** START OF RECORD LIST **
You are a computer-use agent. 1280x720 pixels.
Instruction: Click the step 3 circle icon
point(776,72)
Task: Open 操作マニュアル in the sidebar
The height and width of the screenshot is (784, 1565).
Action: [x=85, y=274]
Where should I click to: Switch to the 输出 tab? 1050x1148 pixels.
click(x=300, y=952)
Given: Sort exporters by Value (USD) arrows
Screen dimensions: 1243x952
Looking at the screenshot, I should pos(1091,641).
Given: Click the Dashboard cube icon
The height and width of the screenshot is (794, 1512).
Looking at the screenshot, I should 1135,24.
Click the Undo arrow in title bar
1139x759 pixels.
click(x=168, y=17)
** END OF RECORD LIST **
WHAT THIS TASK INVOLVES: Transcribe all of the material above line for line, leaving every character unchanged.

ANSWER TO THE EXERCISE:
You are a computer-use agent. 1280x720 pixels.
Instruction: Click the step 3 circle icon
point(776,72)
Task: Open 操作マニュアル in the sidebar
The height and width of the screenshot is (784, 1565).
Action: [x=85, y=274]
Where should I click to: Switch to the 输出 tab? 1050x1148 pixels.
click(x=300, y=952)
Given: Sort exporters by Value (USD) arrows
Screen dimensions: 1243x952
Looking at the screenshot, I should pos(1091,641).
Given: Click the Dashboard cube icon
The height and width of the screenshot is (794, 1512).
Looking at the screenshot, I should 1135,24.
Click the Undo arrow in title bar
1139x759 pixels.
click(x=168, y=17)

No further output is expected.